Preconception reproductive tract infections status and adverse pregnancy outcomes: a population-based retrospective cohort study

BMC Pregnancy Childbirth. 2022 Jun 20;22(1):501. doi: 10.1186/s12884-022-04836-3.

Abstract

Background: Reproductive tract infections can cause serious adverse outcomes for pregnant women such as spontaneous abortion and preterm birth. However, it is unclear whether maternal reproductive tract infection before pregnancy would also be related to any adverse pregnancy outcomes. This study aims to investigate the association of maternal preconception reproductive tract infections with subsequent adverse pregnancy outcomes.

Methods: A retrospective cohort study was conducted in the Chongqing Municipality of China between April 2010 and December 2016. A total of 57,586 women (57,708 pregnancies) from all 39 counties of Chongqing who participated in the National Free Preconception Health Examination Project were included. They all took preconception examinations for gonorrhea, chlamydia, trichomoniasis, syphilis, bacterial vaginosis and candidiasis before pregnancy within one year. Primary outcomes included spontaneous abortion (< 28 weeks gestation), preterm birth (< 37 weeks gestation), macrosomia and low birthweight.
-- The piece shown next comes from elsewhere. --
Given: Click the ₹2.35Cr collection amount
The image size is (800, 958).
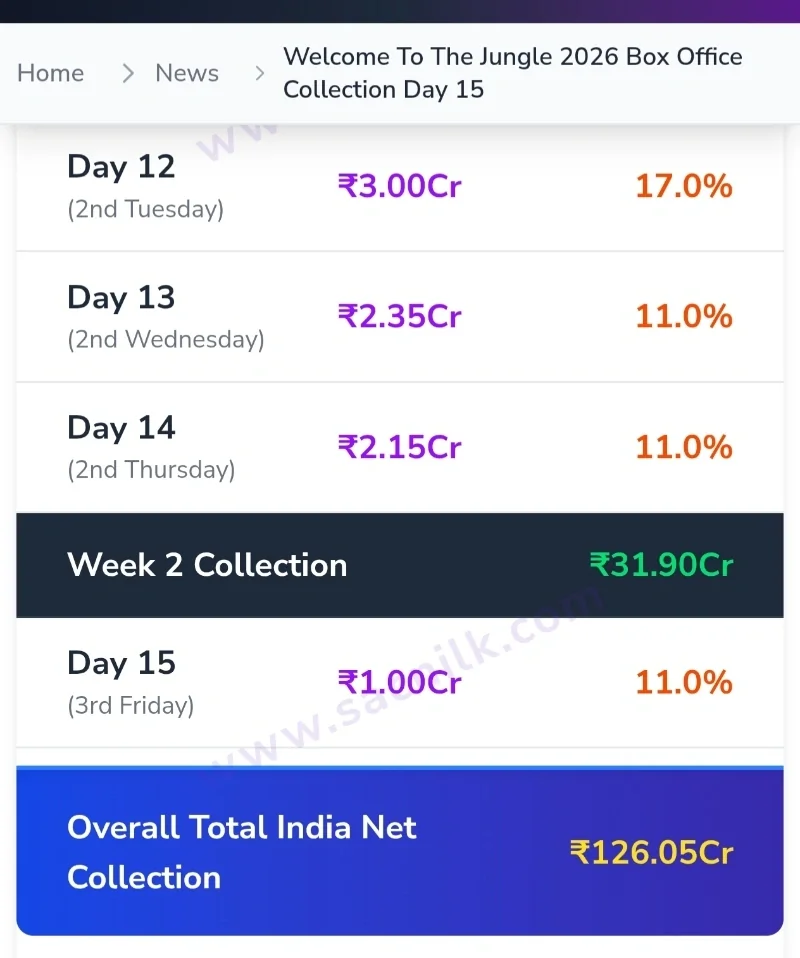Looking at the screenshot, I should point(400,316).
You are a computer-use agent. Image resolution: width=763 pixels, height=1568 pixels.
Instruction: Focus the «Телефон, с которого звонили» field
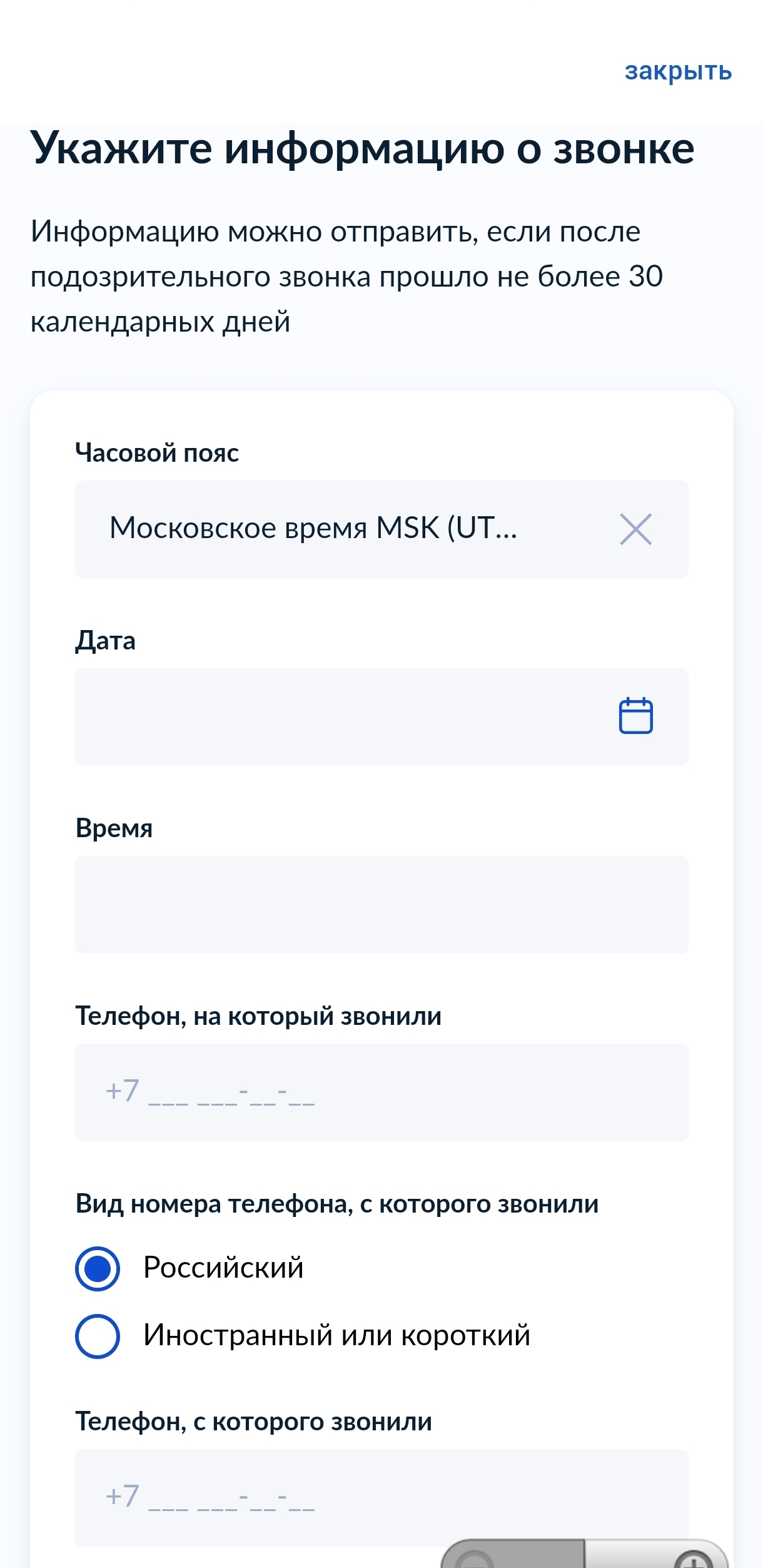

Results: Of the 57,708 pregnancies, 2438 (4.22%) had at least one type of reproductive tract infections. Compared with women who were not infected with any reproductive tract infection before pregnancy, women with reproductive tract infections had a higher rate of spontaneous abortion (7.88% vs. 5.62%, p < 0.001). After analyzing by each infection, there were few significant associations between pre-pregnancy infections and adverse outcomes. Preconception syphilis infection was significantly associated with increased odds of spontaneous abortion (aOR = 2.07, 95%CI 1.50-2.85), induced abortion/labour due to medical reasons (aOR = 1.60, 95%CI 1.01-2.54) and preterm birth (aOR = 1.60, 95%CI 1.12-2.30) after adjusting for potential confounders. Preconception trichomoniasis was intended to relate to a higher risk of spontaneous abortion (aOR = 1.65, 95%CI 1.01-2.71), but its impact seemed to be attributed to its co-infection with other RTIs. Women who were chlamydia or bacterial vaginosis positive before pregnancy showed higher odds of macrosomia (aOR = 2.00, 95% CI 1.07-3.74 for chlamydia; aOR = 1.58, 95% CI 1.06-2.34 for bacterial vaginosis). Preconception bacterial vaginosis might also be associated with higher risks of very preterm birth (aOR = 2.16, 95%CI 1.23-3.78) and large for gestational age (aOR = 1.36, 95%CI 1.02-1.81).

Conclusions: Women with infections of the genital tract before pregnancy might also have increased risks of subsequent adverse outcomes including spontaneous abortion, preterm birth and macrosomia.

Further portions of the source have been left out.